- [Task directions] Make an exact transcription of the data below.

Top of Dataset

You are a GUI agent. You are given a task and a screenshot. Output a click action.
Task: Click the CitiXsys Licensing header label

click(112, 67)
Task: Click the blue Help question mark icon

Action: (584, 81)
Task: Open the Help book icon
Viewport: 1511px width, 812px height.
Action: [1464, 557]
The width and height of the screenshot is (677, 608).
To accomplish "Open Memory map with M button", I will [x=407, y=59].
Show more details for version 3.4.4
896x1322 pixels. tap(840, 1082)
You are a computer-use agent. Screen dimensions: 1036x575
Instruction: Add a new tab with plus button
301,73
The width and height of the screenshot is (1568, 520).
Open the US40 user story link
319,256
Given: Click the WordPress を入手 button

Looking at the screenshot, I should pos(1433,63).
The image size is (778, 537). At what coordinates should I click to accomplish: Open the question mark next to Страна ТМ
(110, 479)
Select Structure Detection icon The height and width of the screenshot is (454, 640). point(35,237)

Bottom of Dataset

- [Result for this task]
You are a GUI agent. You are given a task and a screenshot. Output a click action.
Task: Click the CitiXsys Licensing header label

click(112, 67)
Task: Click the blue Help question mark icon

Action: (584, 81)
Task: Open the Help book icon
Viewport: 1511px width, 812px height.
Action: [1464, 557]
The width and height of the screenshot is (677, 608).
To accomplish "Open Memory map with M button", I will [x=407, y=59].
Show more details for version 3.4.4
896x1322 pixels. tap(840, 1082)
You are a computer-use agent. Screen dimensions: 1036x575
Instruction: Add a new tab with plus button
301,73
The width and height of the screenshot is (1568, 520).
Open the US40 user story link
319,256
Given: Click the WordPress を入手 button

Looking at the screenshot, I should pos(1433,63).
The image size is (778, 537). At what coordinates should I click to accomplish: Open the question mark next to Страна ТМ
(110, 479)
Select Structure Detection icon The height and width of the screenshot is (454, 640). point(35,237)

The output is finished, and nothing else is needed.